Try it ::
Only the text belongs in the answer: every line of the records below, transcribed exactly.

Extracted entries ::
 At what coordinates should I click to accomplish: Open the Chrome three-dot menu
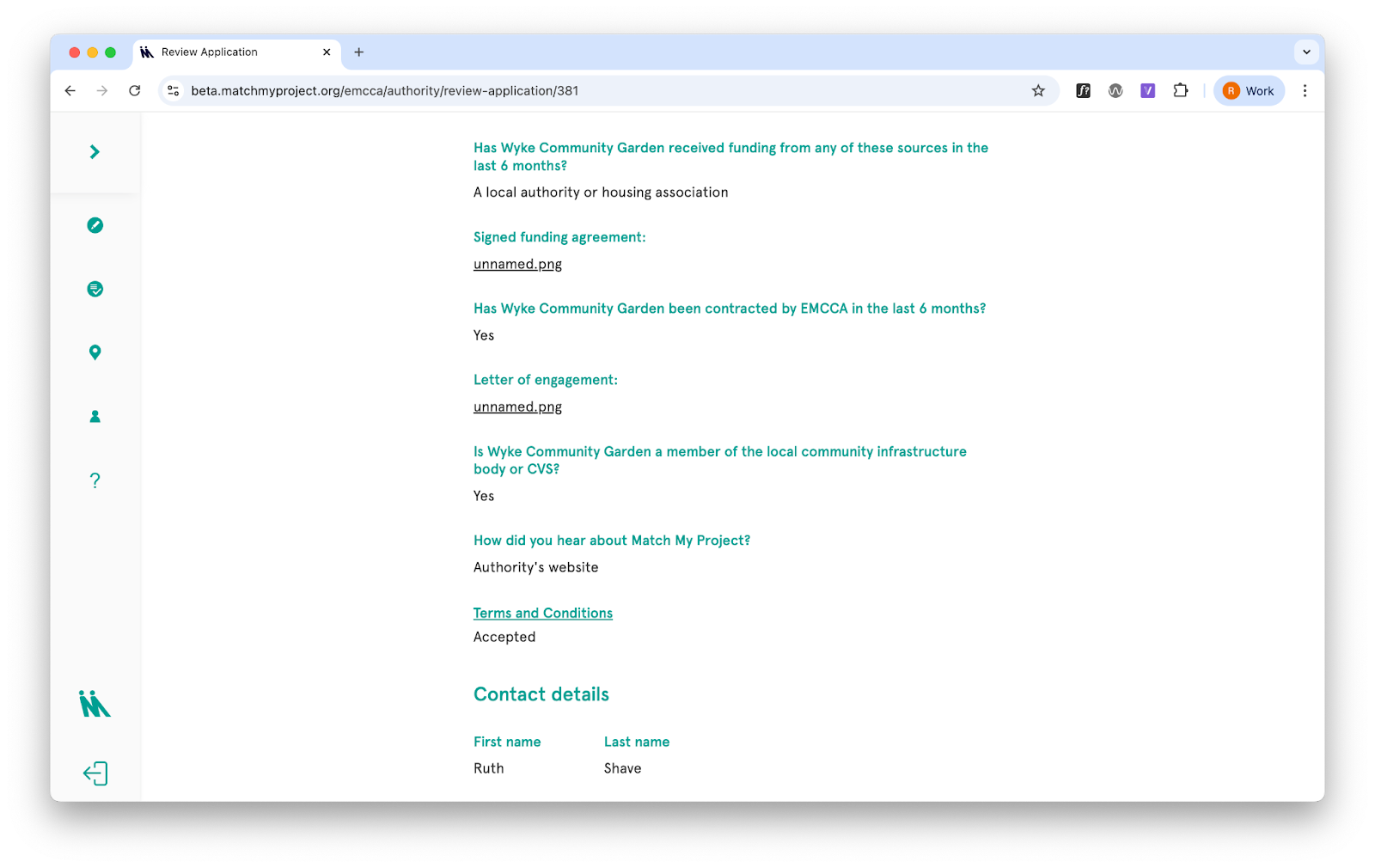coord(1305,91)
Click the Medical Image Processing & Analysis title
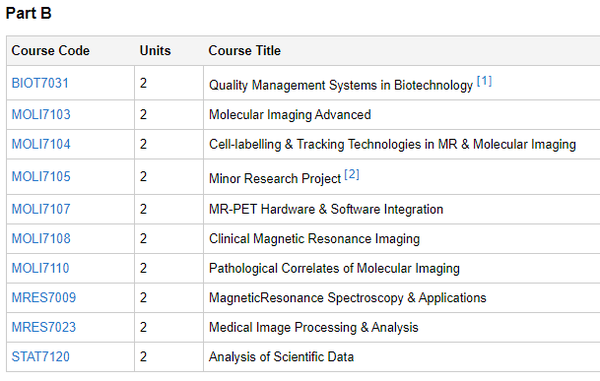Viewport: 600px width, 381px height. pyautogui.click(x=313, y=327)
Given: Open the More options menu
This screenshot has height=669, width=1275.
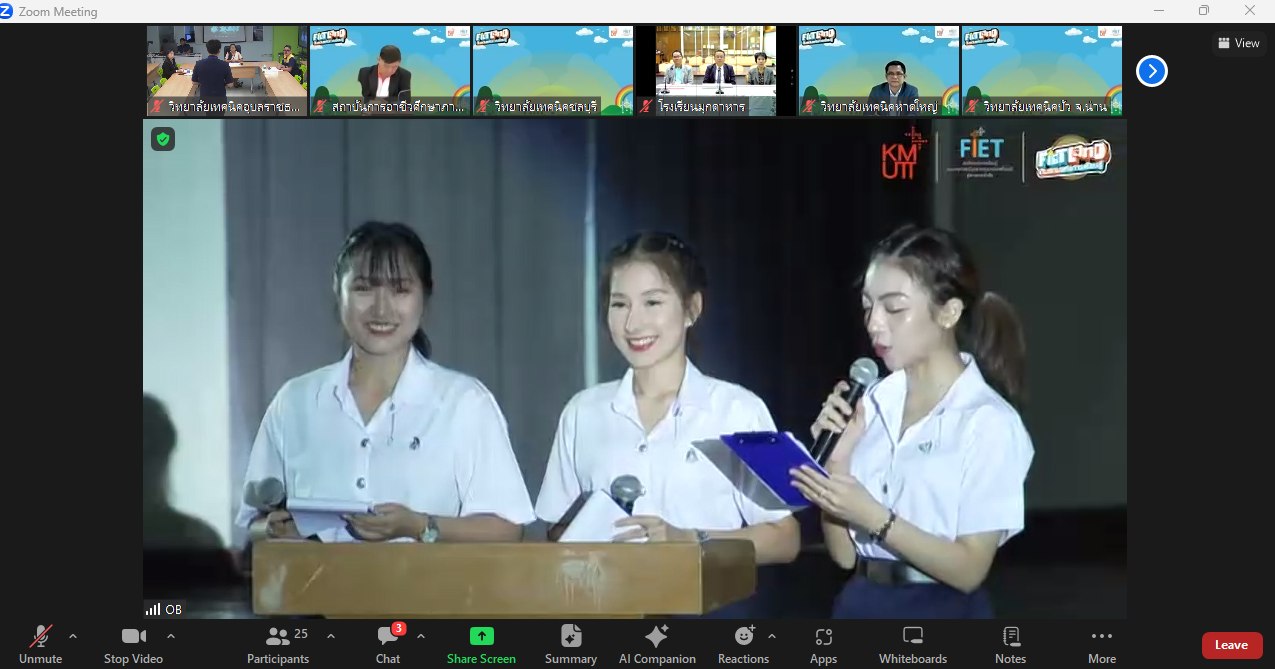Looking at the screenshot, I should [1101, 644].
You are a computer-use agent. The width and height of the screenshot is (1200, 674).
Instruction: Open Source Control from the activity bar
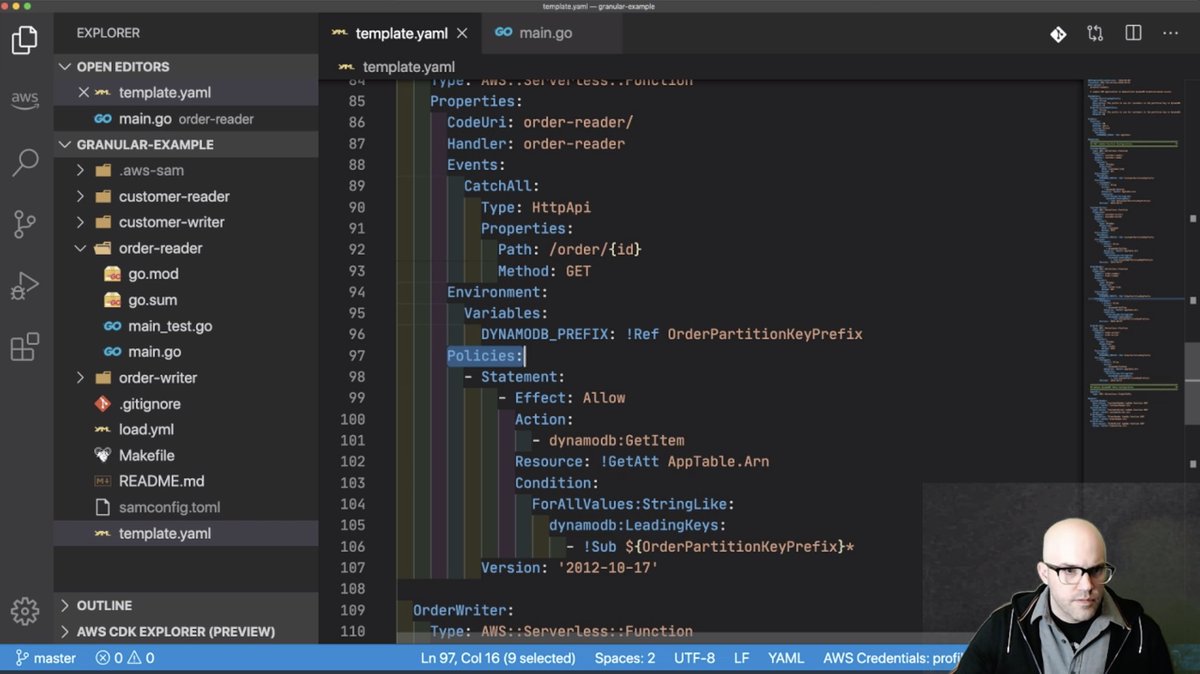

Result of the task ::
 At what coordinates should I click to accomplish: Open the Chrome three-dot menu
coord(1305,91)
Click the Medical Image Processing & Analysis title
Viewport: 600px width, 381px height. pyautogui.click(x=313, y=327)
Given: Open the More options menu
This screenshot has height=669, width=1275.
Looking at the screenshot, I should [1101, 644].
You are a computer-use agent. The width and height of the screenshot is (1200, 674).
Instruction: Open Source Control from the activity bar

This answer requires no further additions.